This is an extremely difficult thing to do. Since, we have absolutely no control when the emotions of anger, hatred, jealousy or pride take over us. It takes a lot of practice to be able to see the experience as different from the experiencer i.e. ourselves. We need to be able to tell our minds “Get off, of me”. This requires a lot of insight into ourselves and enormous soul searching on our part.

But if we are able to successfully view the experience as being different from the experience we are bound to have attained a greater degree of control over our lives.

The difference between ambition and desire

Ambition & desire are two seemingly similar ideas but in reality are concepts that have a world of difference. Ambition is the desire for achievement, while desire in its most raw form is just pure greed and avarice. While it is perfectly reasonable to be ambitious it really does not bode well if we are too desirous of something.

Oftentimes we get confused with the philiosophy of the Gita which advocates niskama-karma or desireless actions. We think that this basically means going through life in a mechanical way without any ambition. We then start to drift aimlessly in life.

Ambition is very important in life. It is the chief motivator that propels us to be achieve great things, It makes us want to do better in life. However pure desire is bad. Desire for power, wealth or fame is extremely bad and in fact can tempt people to use dishonest means.

Ambition is never affected by evil thoughts. Ambition is pure. It is the driving force which makes us do things, to get better in life.

Ambition propels us to great heights while craving or wanton desire can really result in a person’s downfall.

So while we should be ambitious we should really avoid greed and avarice.

The inscrutable but predictable mind

Our mind is a wonderful instrument and thought is probably the greatest faculty of man. We are capable of analyzing, solving, creating things through our mind. But our mind is probably also the least understood capability of mankind.

Thinkers, sages have long sought to understand the workings of the mind but it has all been in vain. Our mind is truly inscrutable. However hard we may try to understand how our mind works, we will never be closer to the solution than when we started.

While on the one hand the mind is a puzzle that is still be cracked there is a certain predictability in the way we behave under certain circumstances. We get angry when our ego is hurt, we feel annoyed when people irritate us, we become slaves when we see objects of desire. We may try as hard as we want in trying to distract ourselves but when the situation presents itself we just tend to behave in extremely predictable ways be it anger, hatred, contempt or envy.

So while the mind is truly conundrum which cannot be understood, there are many aspects of its behavior that is really predictable. The interesting thing about the mind is that we cannot train the mind to behave in a different way. While we can train our bodies to lift weights, we cannot train our mind to be magnanimous when somebody hurts our ego or suppress the envy we feel when somebody succeeds where we fail. We cannot learn to be tolerant when we are irritated. The mind will just continue to behave in the way it always does.

Probably a lot of our behaviors are the legacy of our forefathers and are deeply ingrained in our mind. Most of these behaviors are hard-wired into our brain and we cannot unlearn or train the mind to behave differently.

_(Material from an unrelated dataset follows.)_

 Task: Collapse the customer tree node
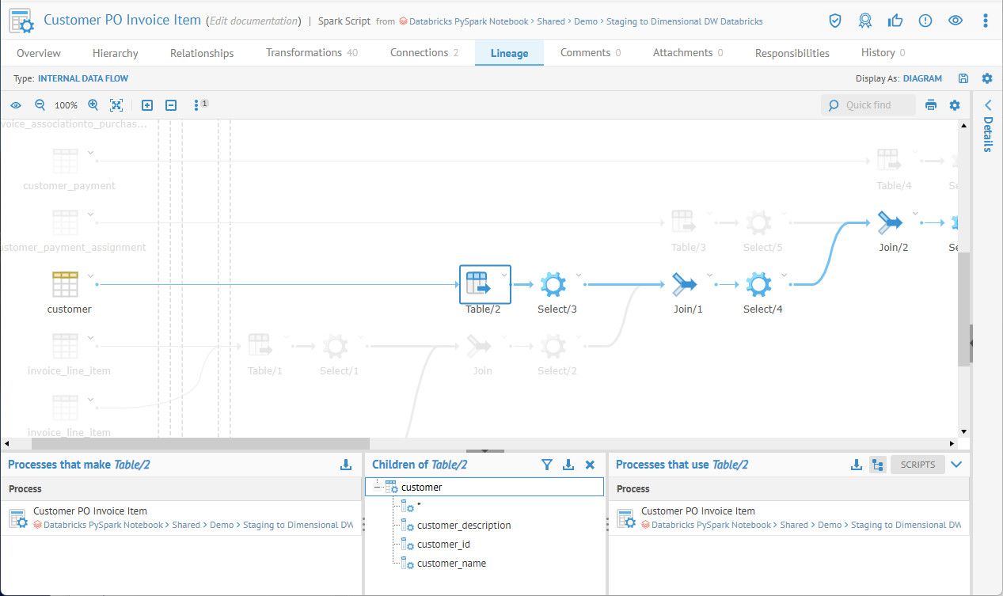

What is needed is to be able to transcend our mind much like those who are truly enlightened be it Lord Krishna, Jesus Christ or a Buddha. We have to be able to rise above centuries of programming. While these enlightened souls point the way to transcend our minds there is no certainty we will reach there.

Till that time we have to live with our inscrutable but truly predictable mind!

The Roots of Misery

Suffering is inevitable in human life. Nobody is immune to it. The moment we are born in this world we are destined for our quota of pain and misery. We cannot wish it away nor can we escape it. This article looks at some at most common causes of human misery. By being aware of these causes we are better prepared to face pain and misery head on

A look at the roots of suffering …

Desire : This is by far the most common and most prevalent cause of pain and suffering in this world. We want more, we want better, we want bigger than before. This desire and this want of ours remains in our lives and cannot be easily removed. The Gita clearly stresses that “desire is the root of all suffering” and we should overcome this desire of ours.

Ego: This is another major contributor to agony in life. We are nothing more than “walking egos”. We feel we are better, smarter and cleverer than most of humanity. When this ego of ours is hurt in anyway we feel truly miserable. Our egos are crushed when we are insulted or humiliated. We just fail to understand why the world cannot acknowledge our greatness. While we should rid ourselves of our swollen egos we should never compromise in our self-pride. Self-pride and self-esteem are extremely important for successful living.

Expectation: We generally expect the world to behave in a certain way. When things do not happen to our expectation we feel hurt. We may expect that people treat us a particular way. We may expect that our child do well in his/her studies. We may expect to be rewarded for something we do. When our expectations are not met we feel let down and miserable. To be free of misery of unfulfilled expectations we should adopt the philosophy of St. Francis of Assisi who states “Expect nothing, enjoy everything”.

Attachment: As a mortal we are attached to people, to things and hopes. When we are forced to part with our children, when we have to suffer losses in the family or when something that is extremely dear to us like our car is damaged we are hurt. While we can get rid of attachment to things it is very difficult to get rid of the bonds we have with our dear ones. But still we have to rise above ourselves and understand that everything in this world is transitory.
These are the most common reasons for most of human pain and misery. When we are aware of the causes behind our sadness we can address them better, mitigating to some extent at least the intensity of our suffering.

Dissecting Desire

Desire, we are often told, is the root of all misery. But what is the root of desire? Is there something behind desire that makes us crave for certain things?

We may have desire for wealth, material possessions, an office promotion or fame. Is there a common denominator behind desire?

Whenever we want something we are usually prompted by thoughts of increased happiness, more satisfaction etc. For e.g. the reason most of us desire wealth is because we think that more wealth implies more happiness. To a large extent the thoughts of an increase in our happiness quotient is the result of our memory. We can easily recall our experiences when we have a pleasant experience because of more money.  So in many cases the cause behind our desire is the memory that tells us that when we achieve the object of desire we will be happier. Our memory is based on past experiences of similar events. So our experience coupled with the pleasurable recollection of the experience is one of the causes of desire. Another factor behind desire is the thought of an increased comfort that will be ours when we get what we desire.

However another of the causes of our desire is an imagined future. For example when we crave for fame, power or a promotion at office we usually imagine that when we achieve that power or fame we will also win the esteem of our friends and relatives. To some extent the motivation for the need for an increase in the self-esteem in the eyes of others is driven by Maslow’s hierarchy of needs in which esteem is the second most important need of mankind below the need for self-actualization.  This feeling of an imagined increase in one’s value in the eyes of others is a powerful driver for a lot of our desires.

Hence the root of desire is either the lure of pleasure, the promise of more comfort or an increase in one’s esteem in the eyes of others.

Whatever the drivers are for our desire it is difficult to get rid of desire. Without the exercise of powerful restraint we really cannot suppress desire.

Repressing desire will only result in conflict and will usually result in a losing battle. The more judicious approach is to sublimate the desire we have for wealth, power or fame.

In my opinion, it is not wrong to desire more wealth, power or fame as long as one utilizes what one gets also for the benefit of others.

Clearly if the desire of wealth, recognition or power is not merely selfish but is also used for the benefit of society at large then it makes very good sense to go after what one desires.